Too many pings and one client always disconnects
Describe the bug
grpc._channel._MultiThreadedRendezvous: <_MultiThreadedRendezvous of RPC that terminated with:
status = StatusCode.UNAVAILABLE
details = "Too many pings"
debug_error_string = "UNKNOWN:Error received from peer ipv4:192.168.229.99:5040 {grpc_message:"Too many pings", grpc_status:14, created_time:"2024-10-07T15:40:46.164225255+02:00"}"
>
I've got my grpc server settings as:
("grpc.http2.max_pings_without_data", 0),
# Is it permissible to send keepalive pings from the client without
# any outstanding streams. More explanation here:
# https://github.com/adap/flower/pull/2197
("grpc.keepalive_permit_without_calls", 0),
but it does not help though
later, i added up two options:
("grpc.http2.max_ping_strikes", 0),
("grpc.http2.min_ping_interval_without_data_ms", 10)

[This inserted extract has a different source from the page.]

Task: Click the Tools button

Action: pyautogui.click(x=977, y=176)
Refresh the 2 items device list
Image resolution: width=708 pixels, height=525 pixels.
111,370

it allowed me escape the initial error, but then I have:
raise GrpcBridgeClosed()
flwr.server.superlink.fleet.grpc_bidi.grpc_bridge.GrpcBridgeClosed
Steps/Code to Reproduce
I use basic FedAvg strategy except that i send additional round of evaluation on each client during aggregate_fit
EvaluateRes = client_proxy.evaluate(ins = evaluate_ins, timeout = None, group_id=rnd) . Sometimes when rerun the clients and server, the error happens after 1 successful round, so it is not always happens the same moment.
Expected Results
Client stays alive
Actual Results
Client disconnects
Did you come to a solution?
Did you come to a solution?
Hello, I am still encountering this problem, and it occurs quite randomly. A few things have helped me reduce the frequency of this issue:
- Run the server and clients on the same machine, so you can use "localhost" as the server address.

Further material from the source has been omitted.